An alternative livelihood training workshop being held for the Kalandar women in Rajasthan. [Photo (c) Wildlife SOS]

Since then, we have imparted vocational training to over 3,000 families spread out across 15 villages in Rajasthan, Uttar Pradesh, Madhya Pradesh and Haryana over a period of 12 years. As an extension of the dancing bear rescue project, they have become autarkic through education and alternative livelihoods. Encouraging the community to accept alternate means of earning has uplifted them from poverty, illiteracy and social dogmas like child marriage, and in turn provided them with education, respectable standard of living, women empowerment and livelihood.

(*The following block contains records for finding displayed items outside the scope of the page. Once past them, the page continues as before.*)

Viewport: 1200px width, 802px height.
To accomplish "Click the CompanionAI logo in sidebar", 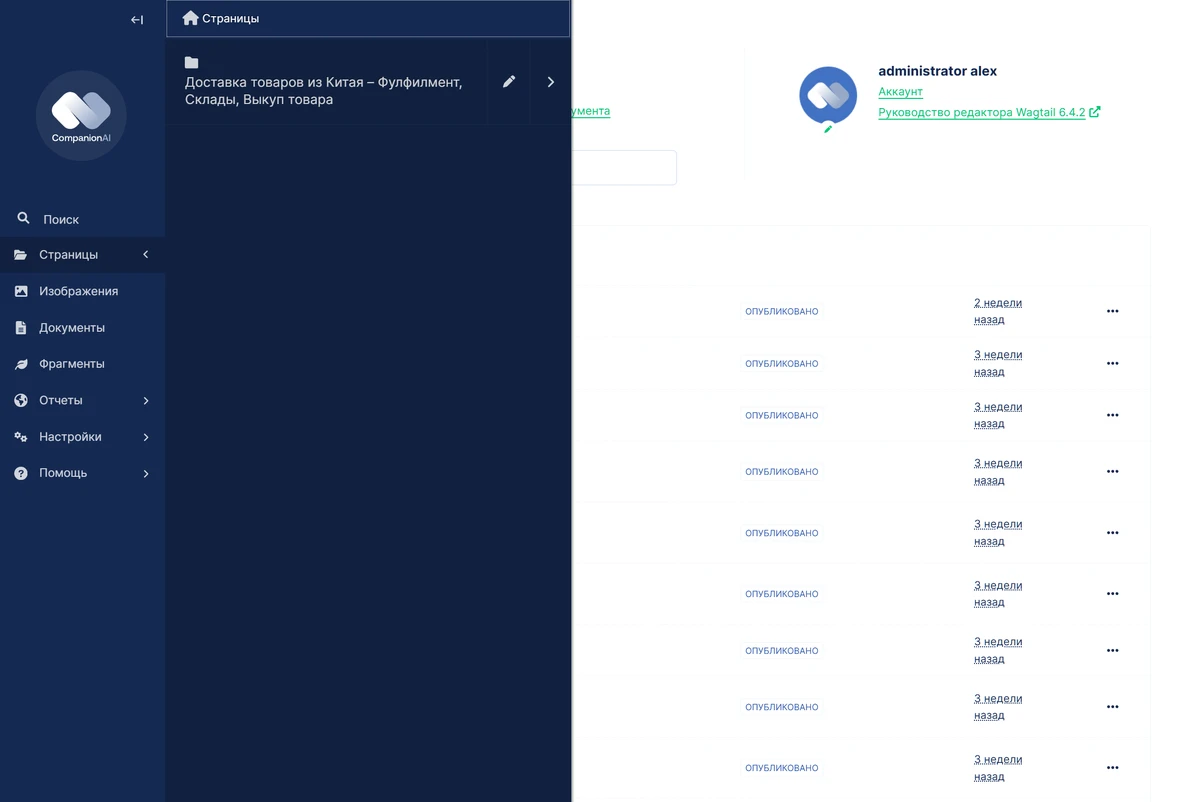I will coord(81,115).
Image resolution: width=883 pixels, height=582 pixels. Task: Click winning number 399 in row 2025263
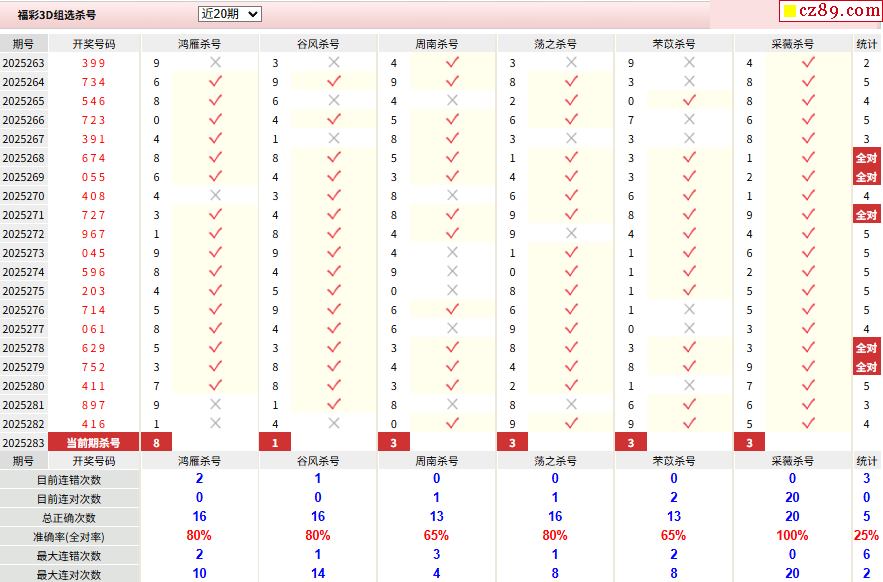coord(94,63)
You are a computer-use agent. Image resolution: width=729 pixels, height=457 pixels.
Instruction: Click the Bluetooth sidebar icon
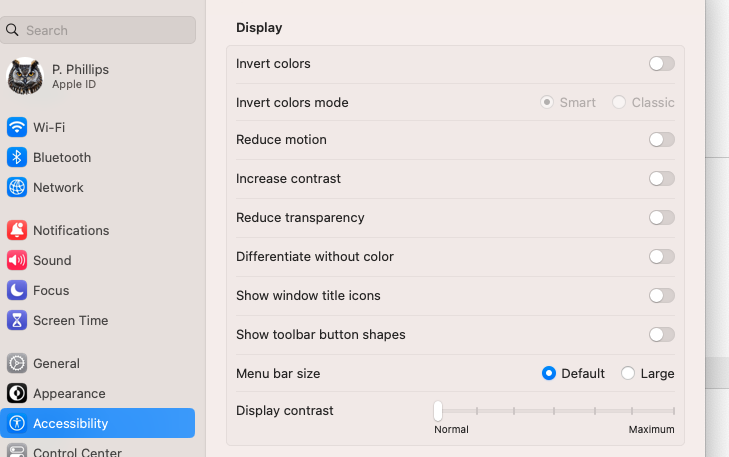pos(17,157)
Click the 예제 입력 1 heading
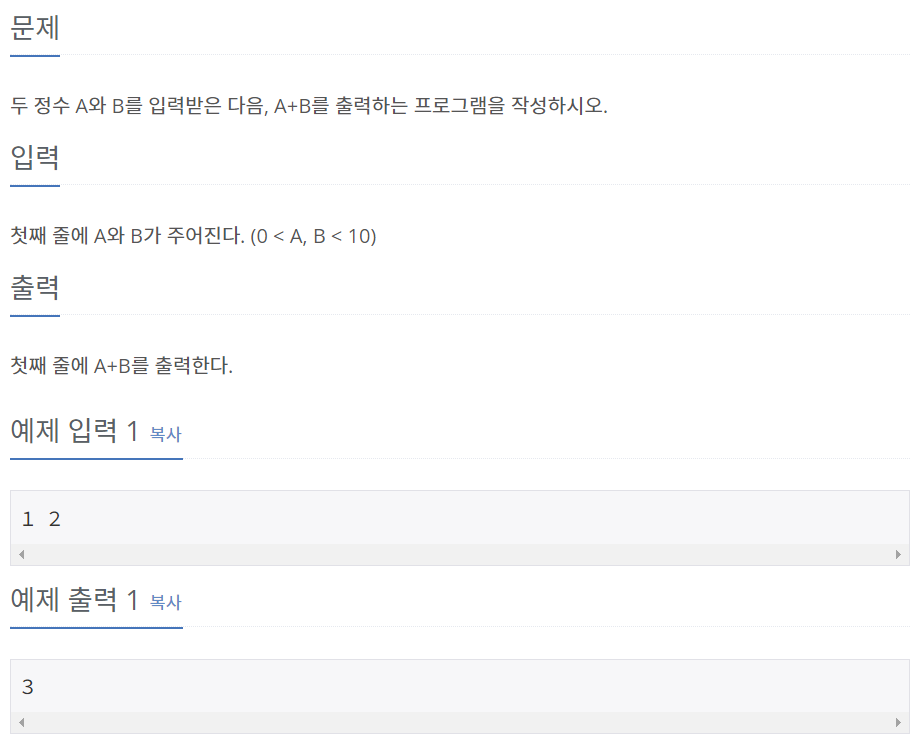This screenshot has width=922, height=752. point(75,431)
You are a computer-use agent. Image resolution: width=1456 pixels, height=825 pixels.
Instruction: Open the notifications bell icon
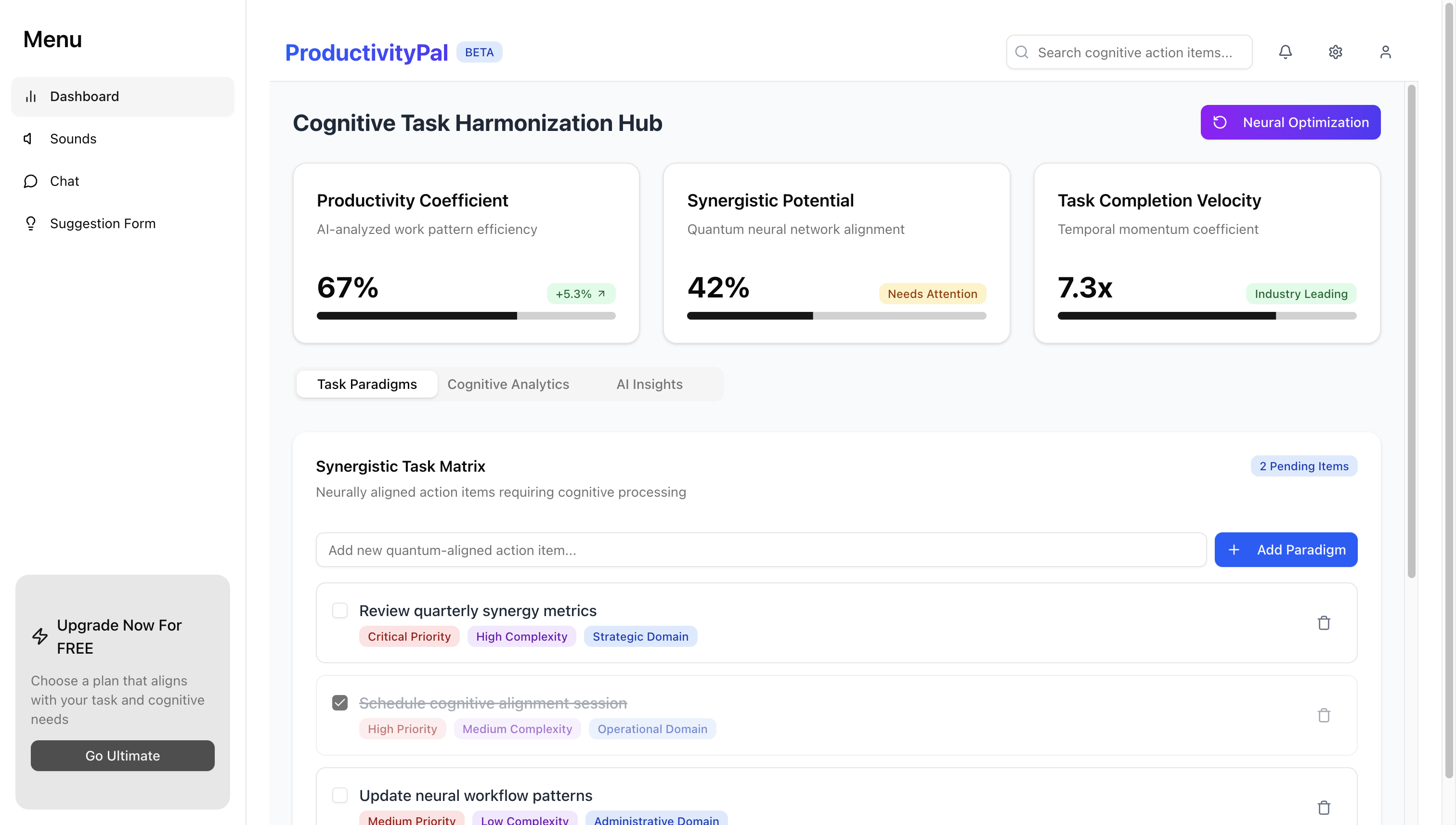(1285, 52)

Wildlife SOS believes that conservation education is equally important to protect wildlife and the ecosystem they live in. That can only be possible if under-represented communities like the Kalandars receive quality education. Hence we support the education of 1,360 children from the Kalandar community by assisting them with school admissions, books fee, stationery, uniform and other equipment.

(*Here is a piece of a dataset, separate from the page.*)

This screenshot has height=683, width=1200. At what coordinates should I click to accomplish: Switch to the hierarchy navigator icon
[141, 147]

Wildlife SOS has also worked on ecological restoration with our Habitat Restoration and Biodiversity project in Karnataka’s Koppal district. This area is rich in biodiversity but had fallen prey to the threats of illegal mining, human encroachment and rapid deforestation. This landscape was home to endangered animals such as sloth bears, tortoises, leopards, wolves, yellow-throated bulbuls and Indian pangolins and to protect this area, in 2006, we acquired 40 acres of land near Ramdurga village to create a wildlife corridor to link this habitat to a forest reserve patch. We did this with the help of a group of locals who were originally poachers, and rehabilitated them into protectors of this reserve.

The lush habitat is a successful example of the Ramdurga restoration project. [Photo (c) Wildlife SOS]

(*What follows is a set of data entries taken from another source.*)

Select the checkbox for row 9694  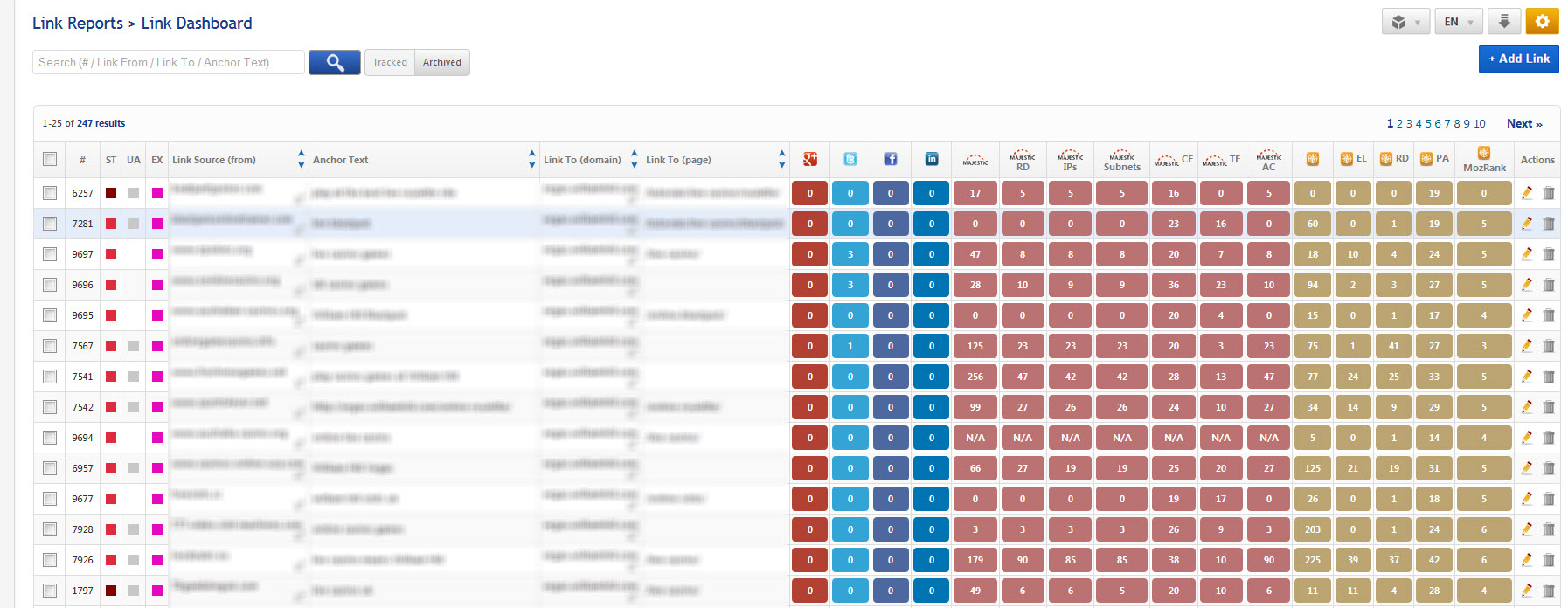pyautogui.click(x=50, y=438)
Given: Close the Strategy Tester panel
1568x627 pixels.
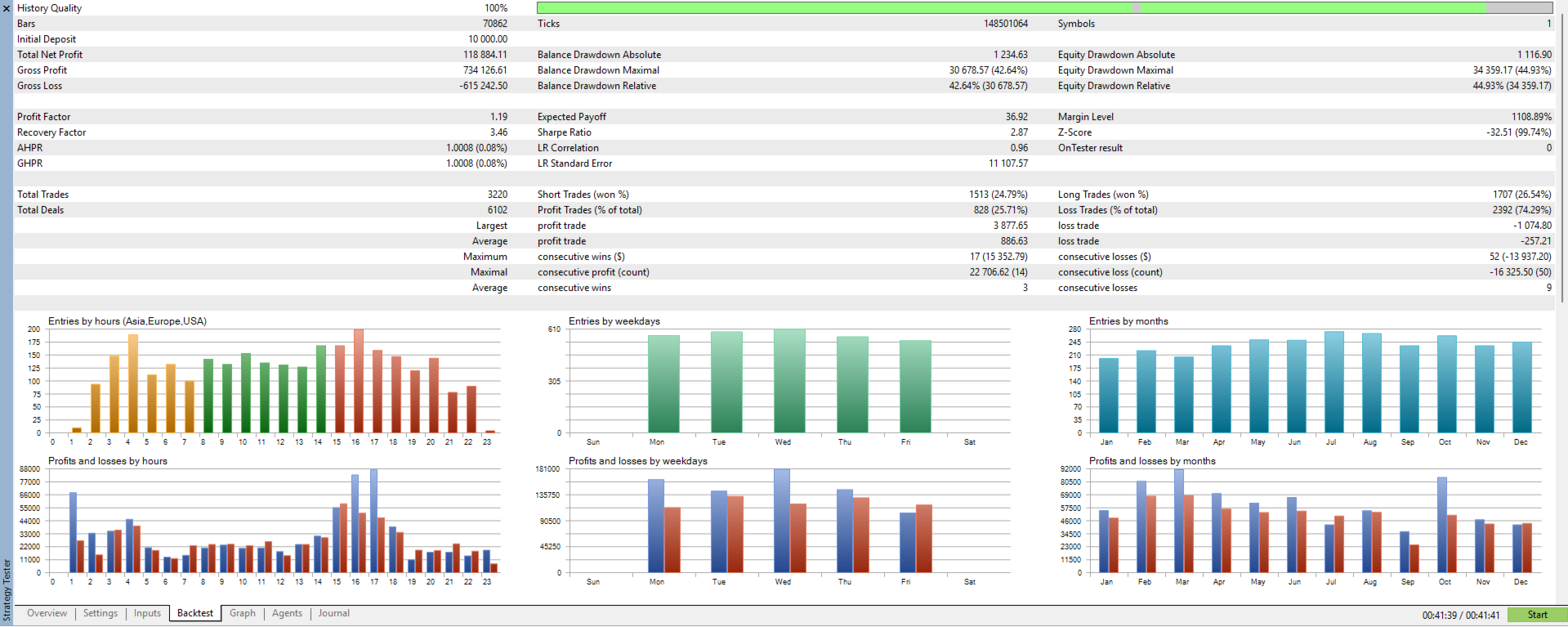Looking at the screenshot, I should [7, 8].
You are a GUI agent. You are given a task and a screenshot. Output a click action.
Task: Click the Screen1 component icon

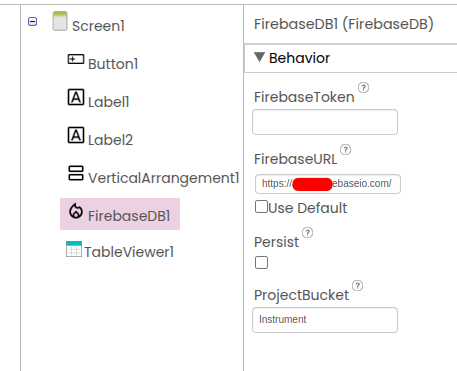click(x=60, y=21)
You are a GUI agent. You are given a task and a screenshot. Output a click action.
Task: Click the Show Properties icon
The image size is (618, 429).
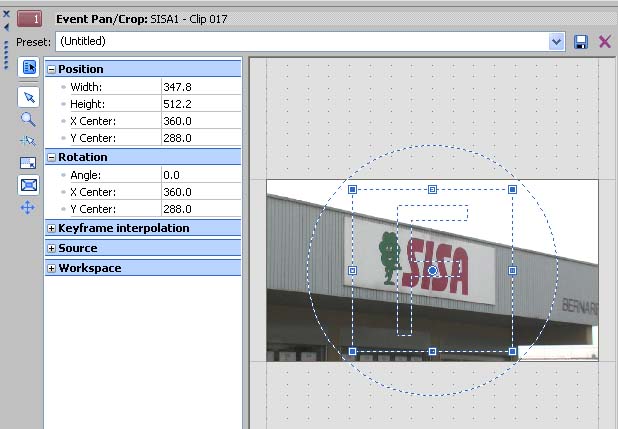click(x=28, y=68)
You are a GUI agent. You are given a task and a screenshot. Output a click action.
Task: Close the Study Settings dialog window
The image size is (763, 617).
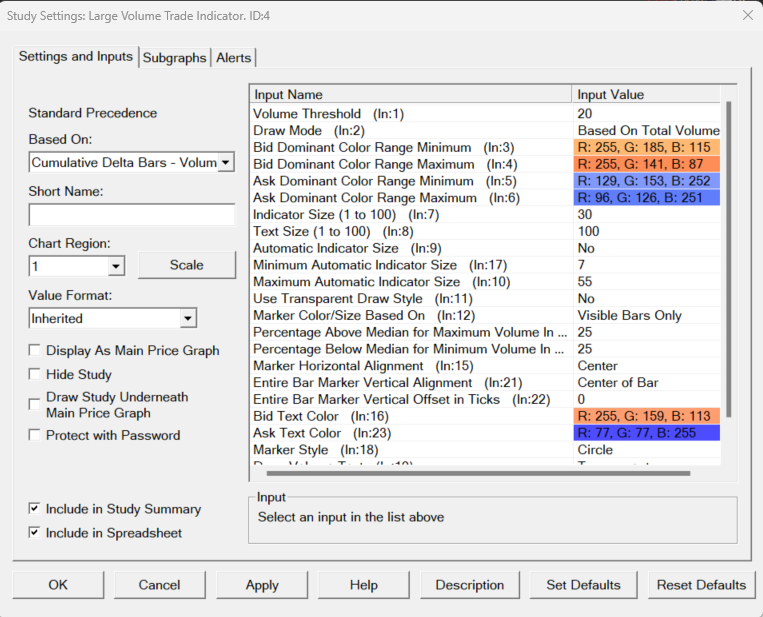pos(747,14)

In order to save bears or any other wildlife species, it is essential to bring the millions of people residing in or near wildlife habitats under the umbrella of conservation and also understand their needs and aspirations.

We think all kinds of communities can contribute to the cause of wildlife conservation in their own unique way. One such community whom we have leaned upon time and again are children. Imparting knowledge to children about the need of conservation is significant because they are not adulterated and affected by a questionable societal system. Children do not usually differentiate between themselves and other animals, and this innocent mindset is what needs to be materialized toward a cause which is completely for the benefit of our environment.

One such example is 8-year-old Xavi Barugh, a British Student from Sussex, UK, who received our Rising Star Award. Moved by the plight of our rescued elephant Raju, he had organized a series of online fundraisers in support of our elephants. Xavi has also been an inspiration for many children to take on the role of junior virtual volunteers and young wildlife warriors for this very cause.

8-year-old Xavi Barugh, a British Student from Sussex, UK, is a recipient of our Rising Star Award. [Photo (c) Wildlife SOS]

Lastly, we also want to point out the role of the corporate community in playing a meaningful role to achieve another aspect of conservation – sustainable development. Corporate social responsibility (CSR) is an opportunity for companies to get involved in conservation. With their financial wherewithal, they can help in mobilizing resources to conservation organizations in order to preserve nature, biodiversity and ecosystem services.

Staff from Infosys volunteering at the Bannerghata Bear Rescue Centre. [Photo (c) Wildlife SOS/Lenu Kannan]

Wildlife SOS also provides partnership opportunities to corporates and the best way to get involved is corporate volunteerism. The employees can get a hands-on experience by getting involved in the day-to-day activities and contribute to the operation of our various animal care facilities. It is a truth almost universally acknowledged that for any conservation effort to succeed, the co-operation and active support of communities are sine qua non, be it for a species or an ecosystem. And with that belief, we want to include as many communities as possible to make CBC a significant conservation tool.